Paul Simon during his 1987 Graceland Tour in Milan.

Paul Simon during his 1987 Graceland Tour in Milan. Credit: MGM+/Guido Harari

DOCUMENTARY "In Restless Dreams: The Music of Paul Simon"

WHERE Streaming on MGM+

WHAT IT'S ABOUT Paul Simon tells his story in "In Restless Dreams: The Music of Paul Simon," a two-part documentary (part one premiered last week; part two starts streaming Sunday) by the prolific filmmaker Alex Gibney, a career-spanning journey of about three-and-a-half hours.

The movie touches on all the familiar parts of this iconic story. It spans from the early pre-fame days recording with childhood friend Art Garfunkel, through the catapulting to superstardom via Simon & Garfunkel, the tension-ridden breakup and subsequent reunion for the 1981 Central Park concert, the solo hits, the “Saturday Night Live” and acting appearances, the nadir of the “Hearts and Bones” era and the resurgence with “Graceland.”

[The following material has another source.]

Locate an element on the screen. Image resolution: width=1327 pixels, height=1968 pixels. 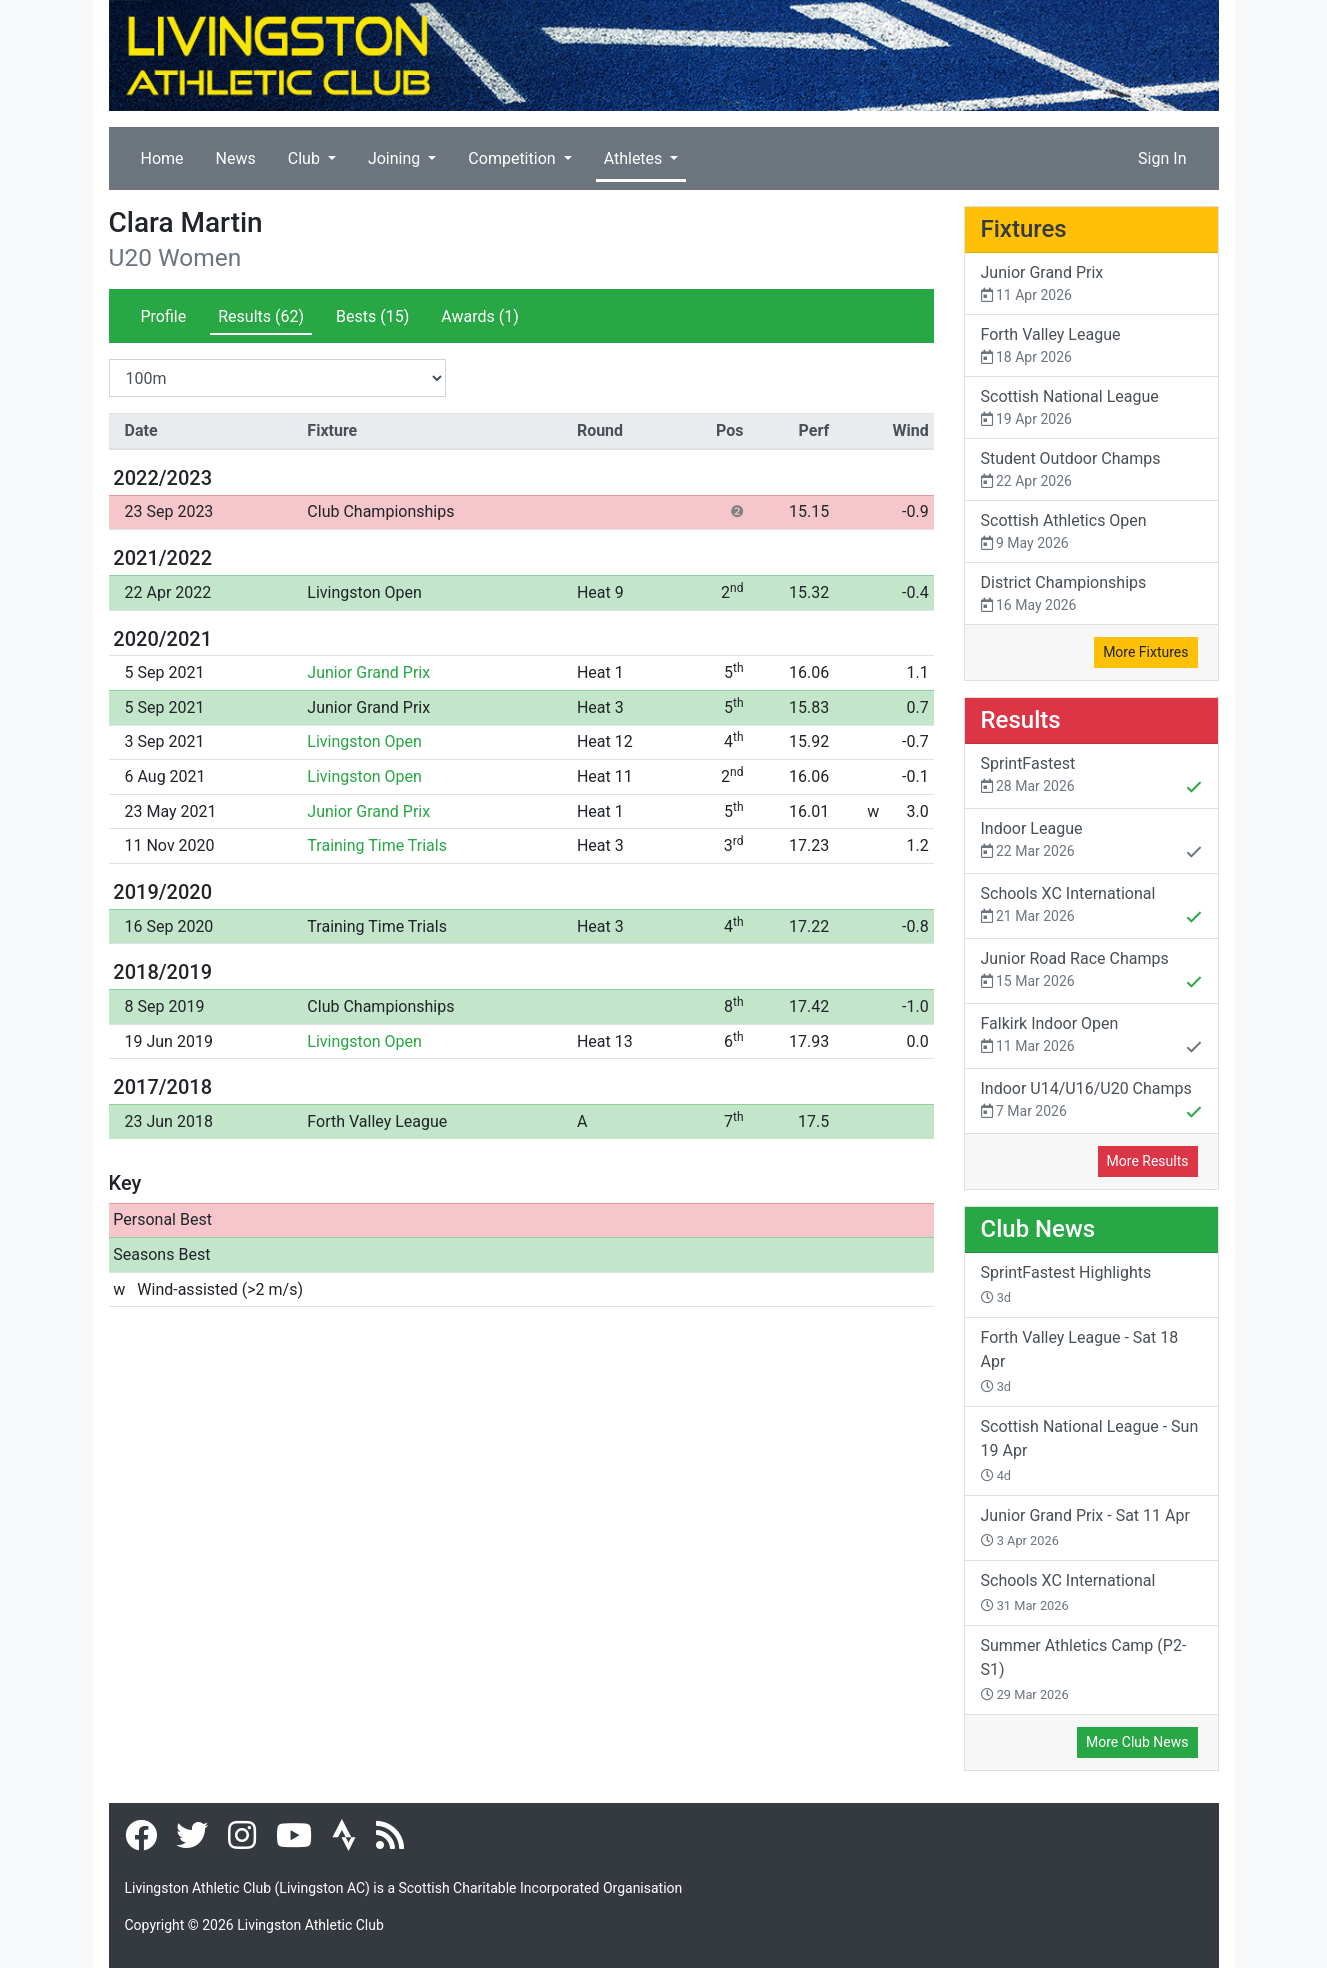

Gibney (“Taxi to the Dark Side”) gives his project the shape it needs by framing the story through the filming of the recording sessions for Simon's latest album, “Seven Psalms,” as the musician pushes forward with a vision that's at once new and radical and deeply aligned with his boundary-shattering career, while facing personal ailments including the loss of hearing in one ear.

MY SAY The jazz icon Wynton Marsalis sets the tone for this project early in the first episode. “Without friction, you don't have motion,” he says, observing how that fundamental tension defines Simon's music. 

Gibney takes that notion to heart and comes away with the portrait first and foremost of a musical expeditionary. But he doesn't just tell us about Simon's eagerness to experiment with different global sounds, fusing, say, South African rhythms with American pop cultural iconography on “Graceland.”

He shows it.

So, “In Restless Dreams,” more than anything else, becomes the story of a musical artist at work. Gibney has Simon take us under the hood, to reveal the process of finding the complex soundscapes in his most famous songs, from the “Cecilia” drumbeat to the reggae-infused “Mother and Child Reunion” and the symphonic musical prayers of “Seven Psalms.”

It treats even some of the most famous songs in the world — “The Sound of Silence” being just one of many examples — as new discoveries, through stories about their creation, and Simon's own reflections on what they represent to him all these years later. Gibney structures each segment around the feelings evoked by the music; there's a stillness to the quieter work and a rapidly paced, expansive style when Simon begins his journey through world music.

To create a new sense of appreciation and understanding for songs that have been so baked into the cultural firmament that it's hard to believe they were ever new: that's a difficult and impressive accomplishment.

And it yields a biographical documentary that transcends the expected limitations. It might rehash the old disputes with Garfunkel, offering a largely one-sided perspective, of course, while also advancing through some of the other expected terrain, but that's not where it finds its heart. Like a great song, that essence unfolds somewhere above the facts on the ground, in a spiritual place, the realm of personal and collective memory.

BOTTOM LINE This is exactly how you make a documentary about a world-famous musician: by focusing on the work, not the behind-the-scenes drama.